Se estima que, actualmente, las pérdidas del insumo por las falencias en la red de distribución llega al 35 % del agua depurada, situación que no va a ser subsanada en lo más mínimo por Mekorot, ya que no está contemplado cambiar las cañerías.

El informe de ABSA que desestimó ABSAUna de las contradicciones más flagrantes que esconde el negocio de la planta potabilizadora es que, con el fin de justificar la construcción de una planta potabilizadora, Absa desconoce sus propios informes que dan cuenta que el principal problema del servicio de agua potable reside en la red de distribución.

En el año 2011, a pedido de la Defensoría del Pueblo de la Provincia, a raíz de un conflicto generado por el agua turbia que salía de las canillas de miles de hogares platenses, el ingeniero Luis Volpi, gerente de Operaciones, Calidad e Ingeniería de ABSA, detalló los principales problemas a resolver:

1) La ciudad de La Plata cuenta en su casco céntrico con una red de distribución de agua potable construida con cañerías de hierro fundido y conexiones domiciliarias de plomo, con una antigüedad de más de 100 años.

2) La longitud total de la red a la fecha del informe asciende a 1.450.000 metros.

3) Las cañerías de hierro fundido que en total de 460.000 metros están emplazadas, a través de los años se han visto afectadas por fuertes incrustaciones, que generaron importantes pérdidas en su capacidad de conducción.

4) Se concluye que será sumamente difícil obtener resultados de mejora de calidad del servicio de agua en La Plata, de no mediar una renovación total de las cañerías de Hierro Fundido que permitan eliminar la causa de la presencia de óxido en la red. La inversión requerida para reemplazar los metros existentes de cañerías de hierro fundido, asciende a unos $ 400 millones.

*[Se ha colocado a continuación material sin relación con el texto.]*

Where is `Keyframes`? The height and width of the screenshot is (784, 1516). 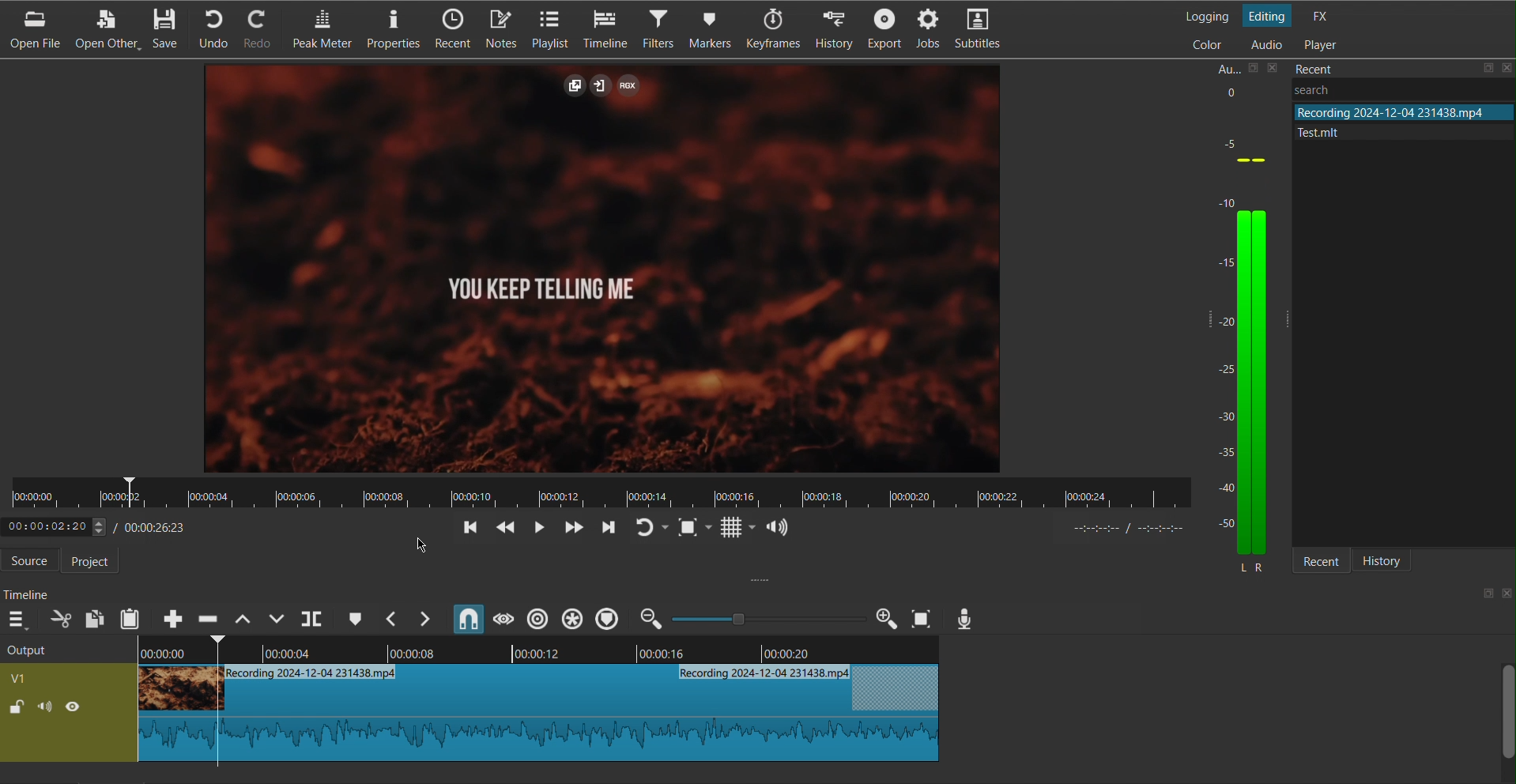 Keyframes is located at coordinates (772, 32).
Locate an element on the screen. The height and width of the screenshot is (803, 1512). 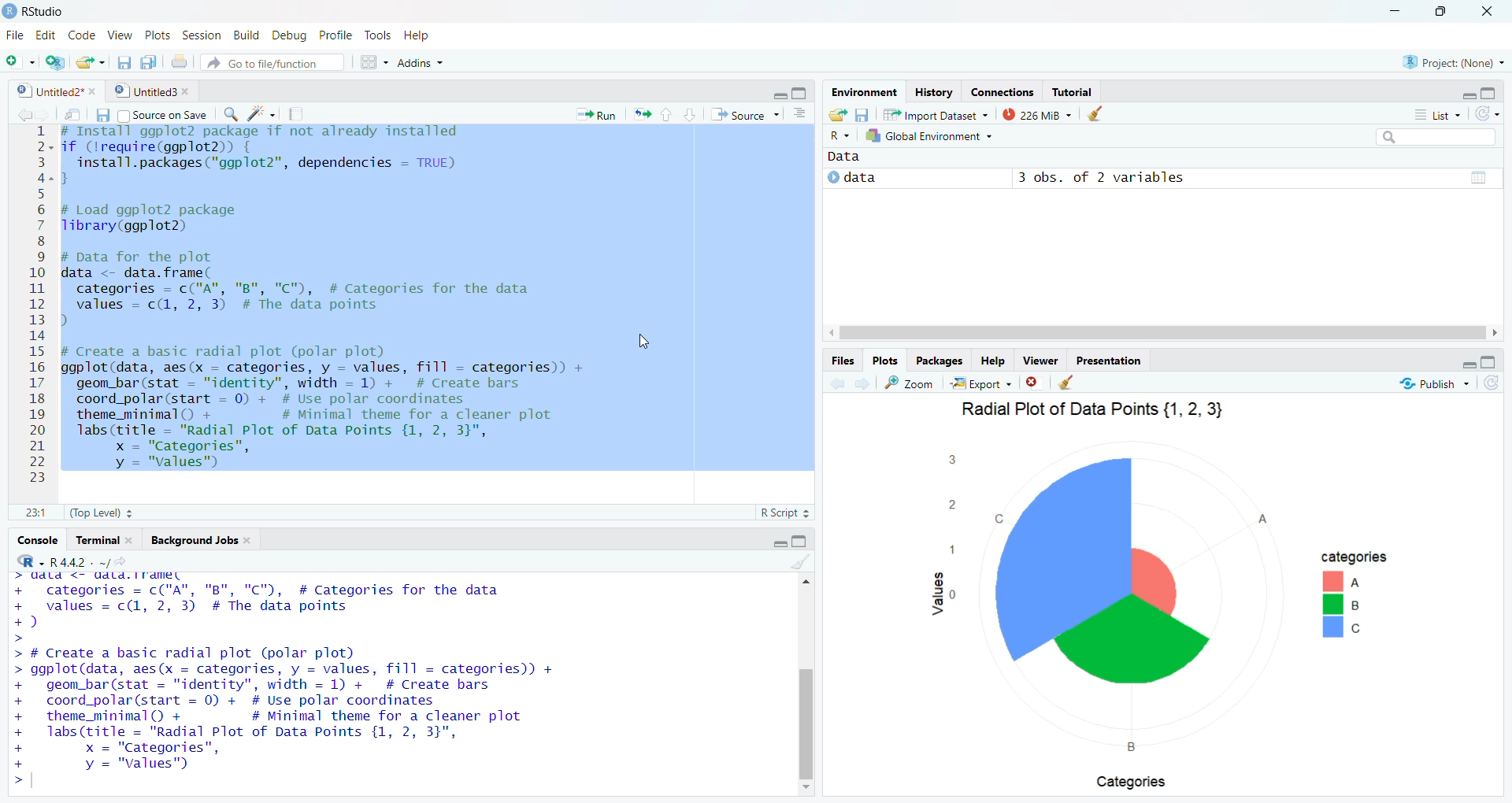
Radial Plot of Data Points {1, 2, 3} is located at coordinates (1099, 410).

El acuífero Puelche y una triste experiencia

El acuífero Puelche es un yacimiento de agua dulce confinada por arenas, de alrededor de 40 000 000 m³ (40 km³); entre dos capas de arcillas impermeables de origen marino. Es considerada una de las mayores reservas de agua ya que alberga 300 billones de litros.

El Puelche es la segunda napa semiconfinada (por encima de ella se encuentra El Pampeano) y está formada por las denominadas “arcillas verdes” del Paraná. Llega hasta la mitad de la provincia de Santa Fe, este de Córdoba y Noreste de Buenos Aires hasta la Bahía de Samborombón. Hacia Córdoba se vuelve salado y hacia

el Paraná es dulce.

En el Conurbano bonaerense, antes del negocio de la administración menemista con las privatizaciones y la llegada de Aguas Argentinas SA, toda esa región era abastecida por este acuífero. Pero la empresa francesa que se hizo cargo del servicio en los años ‘90 (al igual que lo que quiere hacer Mekorot) cerró los pozos y comenzó a exportar agua del Río de la Plata, lo que entre otras cuestiones produjo la saturación de la napa freática que en la actualidad se encuentra a nivel de la superficie y en muchos casos ha emergido, generando un sinfín de dificultades a la población. El agua que satura las Arenas Puelches proviene de las lluvias que percola desde arriba a través de los humedales. En la Provincia, están los humedales del Tigre (uno de los mayores del país) y los que se encuentran a lo largo de la ribera del Río de la Plata (particularmente en las costas de Villa Dominico, Bernal y la Selva Marginal de Hudson, que limita con Ensenada).